**Task details**. Update all the records by replacing "How do I perform" with "How can I do" and changing nothing else. Leave the pictures out of your answer.

**Record extracts**.
--- Begin ---
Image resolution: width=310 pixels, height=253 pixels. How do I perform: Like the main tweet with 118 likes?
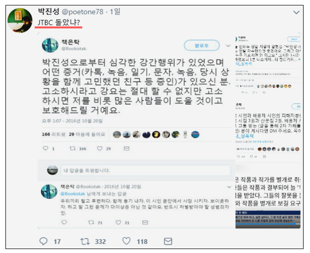127,241
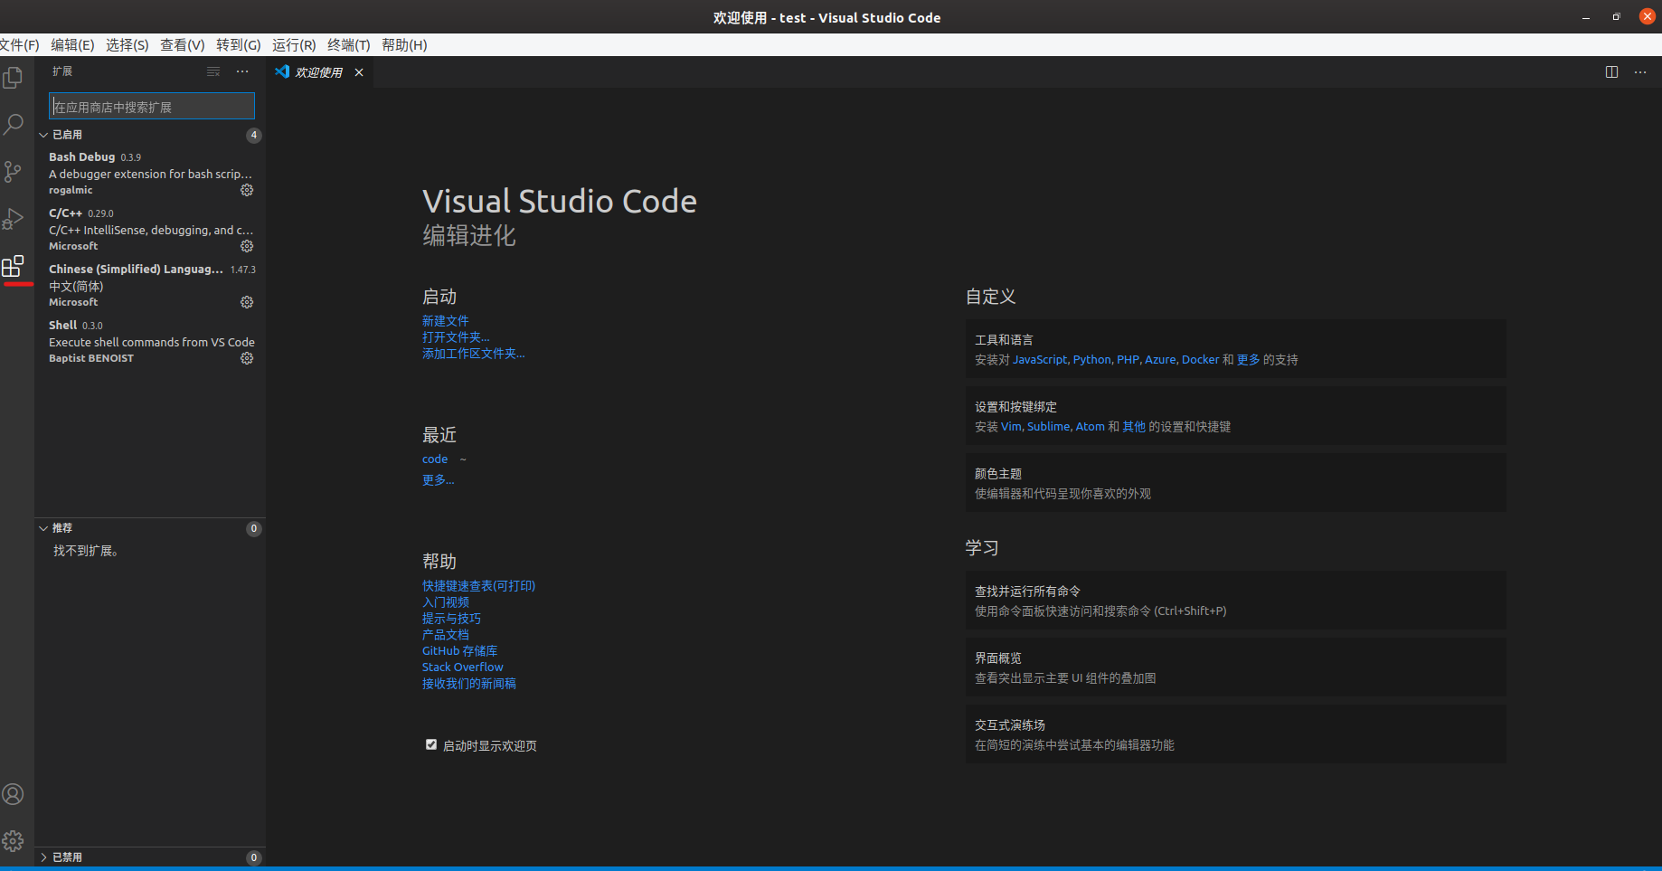Open the Manage gear in activity bar
This screenshot has height=871, width=1662.
[14, 840]
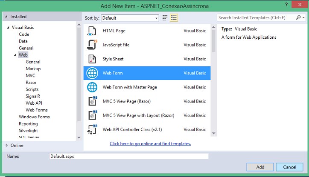This screenshot has width=309, height=177.
Task: Click the Add button
Action: 260,167
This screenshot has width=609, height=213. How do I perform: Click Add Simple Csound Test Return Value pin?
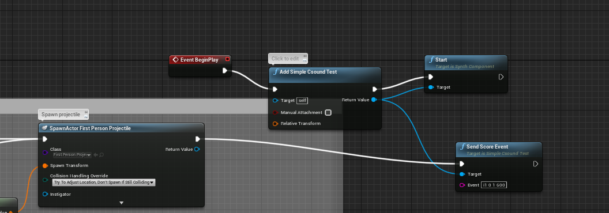(374, 100)
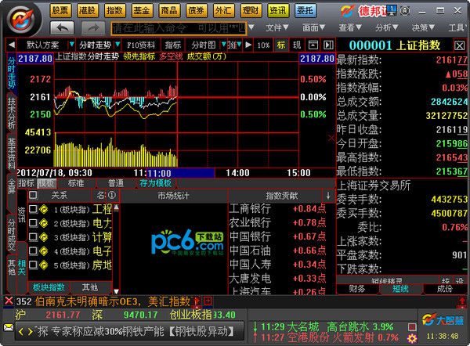
Task: Click the back arrow navigation button
Action: coord(63,27)
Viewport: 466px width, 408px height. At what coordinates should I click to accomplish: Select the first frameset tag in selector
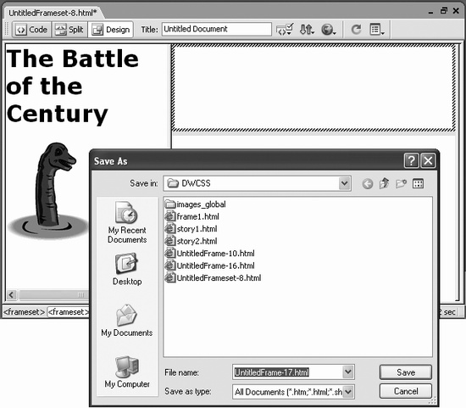[24, 312]
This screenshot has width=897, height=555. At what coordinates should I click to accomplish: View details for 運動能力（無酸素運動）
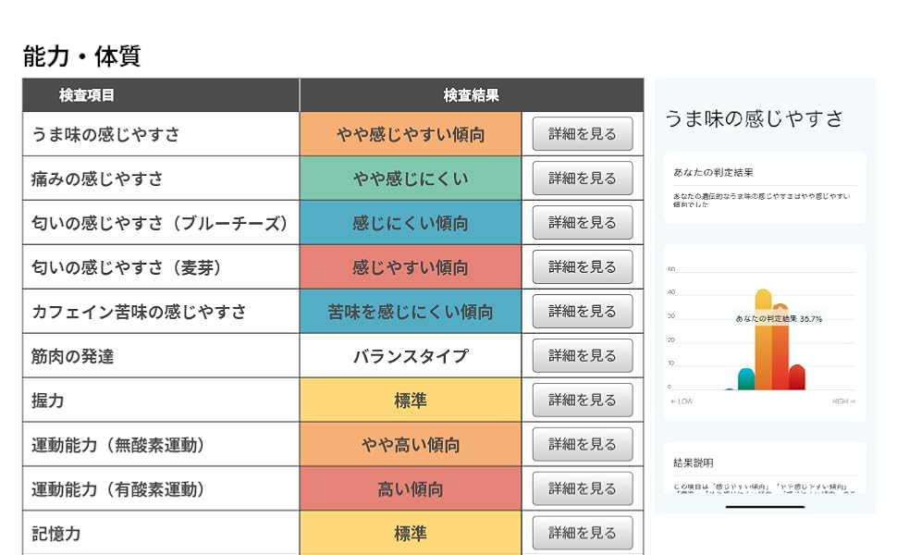tap(583, 445)
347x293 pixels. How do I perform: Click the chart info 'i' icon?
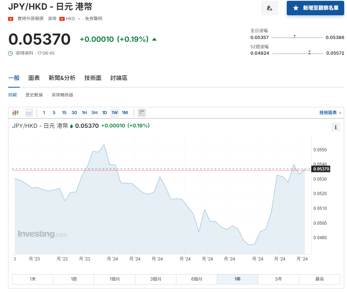[335, 127]
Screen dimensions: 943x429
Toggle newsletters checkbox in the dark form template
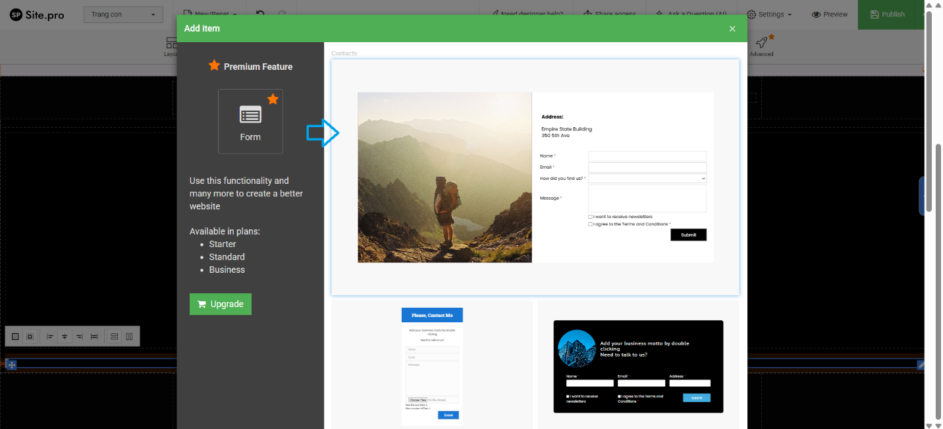coord(568,397)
--- End ---
**Answer to the task**.
Image resolution: width=310 pixels, height=253 pixels. How can I do: Like the main tweet with 118 likes?
127,241
Open the Manage gear in activity bar
This screenshot has height=871, width=1662.
[14, 840]
This screenshot has width=309, height=177.
Task: Click the Add button
Action: 260,167
This screenshot has width=609, height=213. How can I do: Click Add Simple Csound Test Return Value pin?
(374, 100)
Task: Click the back arrow navigation button
Action: coord(63,27)
Viewport: 466px width, 408px height. At what coordinates should I click to accomplish: Select the first frameset tag in selector
[24, 312]
This screenshot has width=897, height=555. At what coordinates should I click to accomplish: View details for 運動能力（無酸素運動）
tap(583, 445)
347x293 pixels. How can I do: Click the chart info 'i' icon?
[335, 127]
Screen dimensions: 943x429
Toggle newsletters checkbox in the dark form template
coord(568,397)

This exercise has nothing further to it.